当社は、防災行政無線などで使用されるスピーカーの音達エリアを、Web上で簡単に設計できるシステム「OPACRESS」を開発しました。
大規模災害や火災の際、住民への確実な情報伝達は極めて重要です。
地方自治体の避難勧告や消防・警察などの緊急情報を迅速かつ的確に伝えるため、多くの地域で同報系防災行政無線の屋外スピーカーが設置・運用されています。

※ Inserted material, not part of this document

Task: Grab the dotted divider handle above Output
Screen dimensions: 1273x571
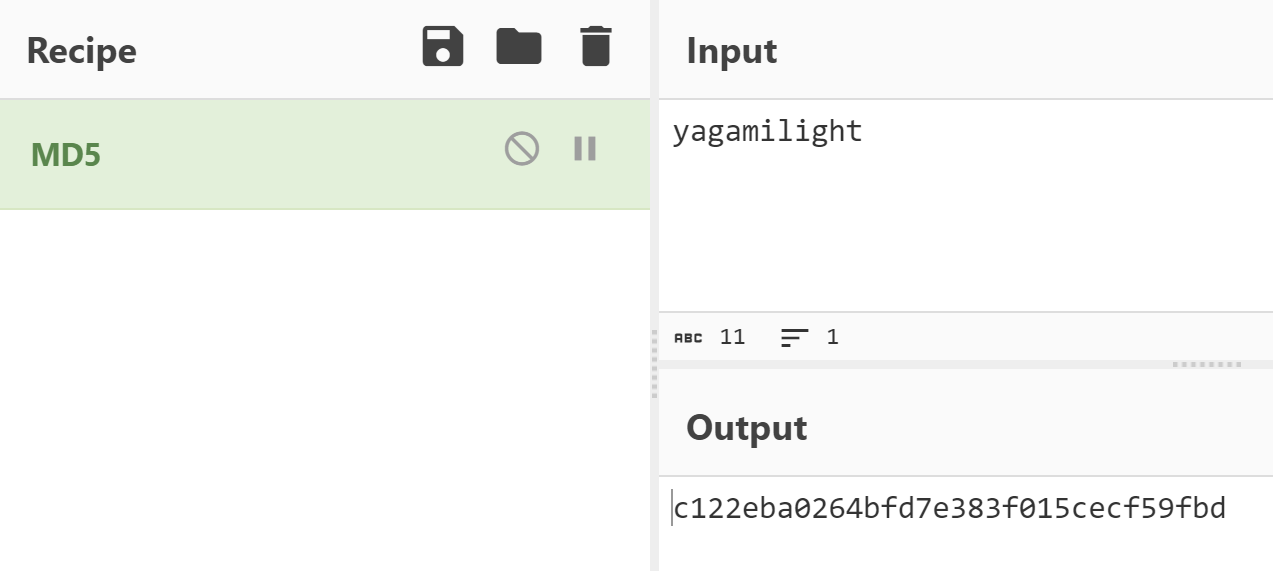Action: pyautogui.click(x=1207, y=365)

しかし、従来の設計手法には課題があり、音の伝達品質に限界がありました。
従来のスピーカー設計の課題
- 2次元の理論値計算(距離減衰のみ)を基に設計
- 標高や建物の影響を考慮できず、音の伝達設計が不正確
- スピーカーの聞こえづらさ・伝えづらさの問題が発生
「OPACRESS」による設計の革新
この問題を解決するため、3次元シミュレーション手法を用いた設計品質の向上を実現しました。
- PCのブラウザ上で直感的に作図可能
- スピーカーの追加・削除・位置変更を簡単に修正
- 標高や空気減衰(温度・湿度・気圧)を考慮した正確な音達エリア設計が可能
- 隣接するスピーカーの音圧を合成し、伝達範囲を最適化
- スピーカーの位置や種類などの情報をCSV形式で入出力可能
本システムにより、従来の2次元設計では困難だった標高や環境条件を考慮した精度の高い設計が可能となり、作業時間の短縮にも貢献しています。この技術の成果が評価され、当社の社員が総務省消防庁の科学技術賞を受賞しました。